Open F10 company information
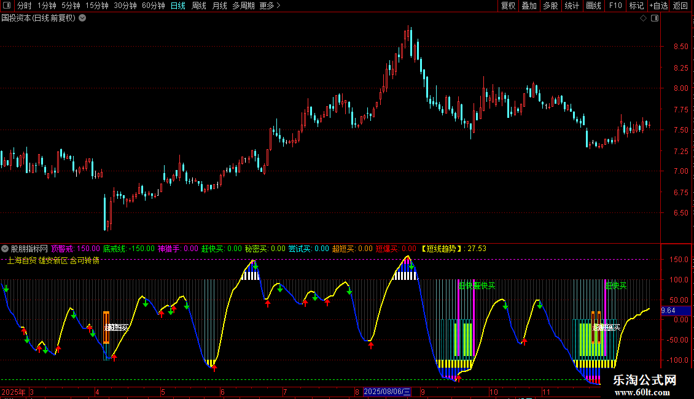 click(x=615, y=6)
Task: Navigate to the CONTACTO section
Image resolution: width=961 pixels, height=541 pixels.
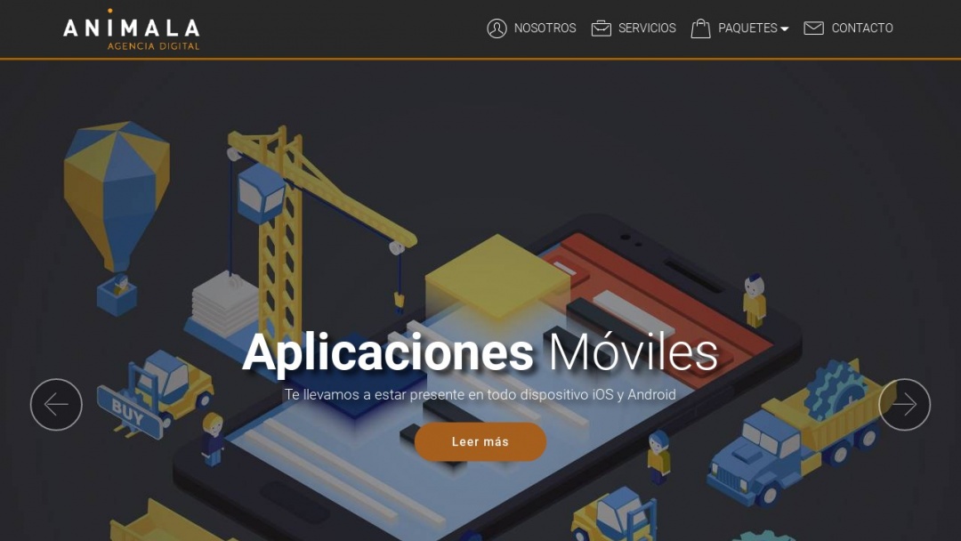Action: coord(861,28)
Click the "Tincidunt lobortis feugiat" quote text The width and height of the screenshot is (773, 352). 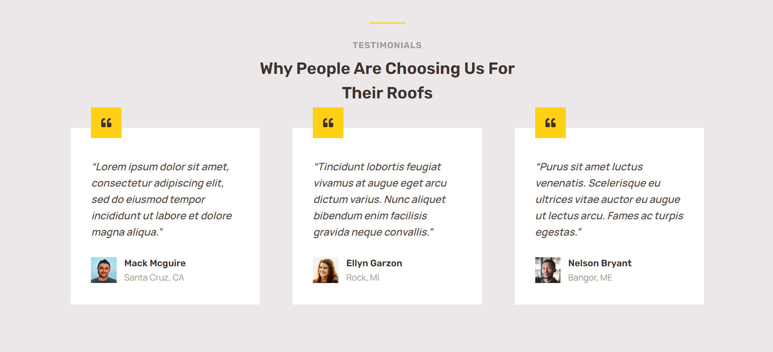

=-=-=-=-=

The listing above is to be written out again exactly, with its pictures omitted.

REPLY TO THE EXERCISE:
Open F10 company information
 click(x=615, y=6)
Task: Navigate to the CONTACTO section
Image resolution: width=961 pixels, height=541 pixels.
Action: coord(861,28)
Click the "Tincidunt lobortis feugiat" quote text The width and height of the screenshot is (773, 352). 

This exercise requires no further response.